The gunman who killed a teacher and a 15-year-old girl in a deadly school shooting in the US city of St Louis, Missouri, was heavily armed and equipped with hundreds of rounds of ammunition, police say.

Police Commissioner Michael Sack said on Tuesday that the gunman, 19-year-old former student Orlando Harris, had an AR-15-style, semi-automatic rifle and more than 600 rounds of ammunition during Monday’s attack. Harris was killed in an exchange of fire with police.

“This could have been much worse,” Sack said, noting that the attacker had entered the school in “an aggressive, violent manner” that left “no mystery about what was going to happen”.

The attack at Central Visual and Performing Arts High School was the latest school shooting to roil the United States, where the use of high-powered rifles in such incidents has sparked debate over gun reform in the country.

Seven students, aged 15 and 16 years old, were injured in the shooting, and all are said to be in stable condition.

One of the students was injured while jumping out of a three-storey window to flee the shooting while others erected barricades against the doors or huddled in the corner of their classrooms to avoid the attacker.

One student described coming face to face with Harris but surviving because his gun had jammed.

Physical education teacher Jean Kuczka, 61, was killed after she moved herself between the gunman and her students. “My mom loved kids,” her daughter Abby told the St Louis Post-Dispatch newspaper. “She loved her students. I know her students looked at her like she was their mom.”

Student Alexandria Bell, 15, who also was killed in the shooting, was described as “joyful, wonderful and just a great person” by her father, Andre Bell.

“She was the girl I loved to see and loved to hear from. No matter how I felt, I could always talk to her, and it was alright. That was my baby,” he told local news outlet KSDK-TV.

On Tuesday, Sack read a note left behind by Harris, which described a life of loneliness and isolation that the attacker said had created the “perfect storm for a mass shooter“. Several people inside the school have said that they heard Harris yell, “You’re all going to die!”

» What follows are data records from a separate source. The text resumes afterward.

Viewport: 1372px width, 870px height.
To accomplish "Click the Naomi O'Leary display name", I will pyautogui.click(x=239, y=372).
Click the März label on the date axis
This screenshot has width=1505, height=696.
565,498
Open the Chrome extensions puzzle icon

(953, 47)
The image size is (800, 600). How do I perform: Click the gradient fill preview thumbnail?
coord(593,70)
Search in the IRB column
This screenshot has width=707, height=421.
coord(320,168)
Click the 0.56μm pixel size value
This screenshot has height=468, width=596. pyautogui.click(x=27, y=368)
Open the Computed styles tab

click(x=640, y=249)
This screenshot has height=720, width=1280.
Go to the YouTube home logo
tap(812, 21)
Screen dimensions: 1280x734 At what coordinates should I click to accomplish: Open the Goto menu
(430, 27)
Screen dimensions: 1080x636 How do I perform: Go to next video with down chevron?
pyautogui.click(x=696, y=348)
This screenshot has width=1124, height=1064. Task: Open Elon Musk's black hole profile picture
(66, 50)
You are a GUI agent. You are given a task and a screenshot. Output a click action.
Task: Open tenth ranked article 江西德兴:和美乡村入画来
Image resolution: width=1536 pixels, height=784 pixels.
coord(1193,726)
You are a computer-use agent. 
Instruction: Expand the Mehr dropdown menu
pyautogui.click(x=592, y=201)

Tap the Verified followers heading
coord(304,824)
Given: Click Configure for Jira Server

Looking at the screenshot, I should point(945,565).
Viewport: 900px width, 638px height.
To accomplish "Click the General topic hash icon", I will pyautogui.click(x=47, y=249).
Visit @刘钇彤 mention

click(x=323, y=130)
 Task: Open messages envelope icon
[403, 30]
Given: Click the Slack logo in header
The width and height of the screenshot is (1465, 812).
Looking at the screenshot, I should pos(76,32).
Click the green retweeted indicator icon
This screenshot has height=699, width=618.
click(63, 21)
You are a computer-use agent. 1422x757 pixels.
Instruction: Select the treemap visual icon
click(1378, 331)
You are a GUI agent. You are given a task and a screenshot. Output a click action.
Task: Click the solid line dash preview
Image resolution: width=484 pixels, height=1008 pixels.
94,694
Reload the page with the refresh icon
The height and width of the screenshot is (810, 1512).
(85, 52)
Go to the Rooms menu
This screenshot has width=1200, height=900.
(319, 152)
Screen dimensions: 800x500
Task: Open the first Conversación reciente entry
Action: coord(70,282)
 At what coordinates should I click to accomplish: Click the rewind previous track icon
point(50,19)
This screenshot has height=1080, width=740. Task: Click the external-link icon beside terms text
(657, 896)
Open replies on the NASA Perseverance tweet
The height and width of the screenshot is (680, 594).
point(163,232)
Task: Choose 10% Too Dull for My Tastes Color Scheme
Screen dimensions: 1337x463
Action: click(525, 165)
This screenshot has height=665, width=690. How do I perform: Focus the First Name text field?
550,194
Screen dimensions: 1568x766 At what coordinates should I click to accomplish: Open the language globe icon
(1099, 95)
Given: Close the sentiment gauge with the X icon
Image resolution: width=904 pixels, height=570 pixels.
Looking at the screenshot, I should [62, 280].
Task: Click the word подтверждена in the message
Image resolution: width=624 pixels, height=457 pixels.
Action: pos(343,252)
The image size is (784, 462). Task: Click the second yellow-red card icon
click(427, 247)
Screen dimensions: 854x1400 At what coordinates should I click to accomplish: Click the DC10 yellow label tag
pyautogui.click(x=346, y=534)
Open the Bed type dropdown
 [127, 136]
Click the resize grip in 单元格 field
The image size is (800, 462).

Sack told reporters that Harris had ammunition strapped to his chest, more in a bag and some in magazines found dumped in stairwells.

The police commissioner did not say how Harris was able to enter the school, which was locked and guarded by seven security guards.

The response of law enforcement to mass shootings at schools has come under greater scrutiny following a deadly attack earlier this year in Uvalde, Texas, where it emerged that law enforcement officers had stood outside a classroom for more than an hour before confronting the shooter.

A timeline laid out by Sack on Tuesday would suggest that the response to the St Louis shooting was much more prompt, with law enforcement alerted to the attacker at 9:11am local time, officers arriving on the scene four minutes later, and the gunman shot by 9:25am.

Raymond Parks, a dance teacher at the school who was threatened by the attacker but was left unscathed, said that “you couldn’t have asked for better” from the police response.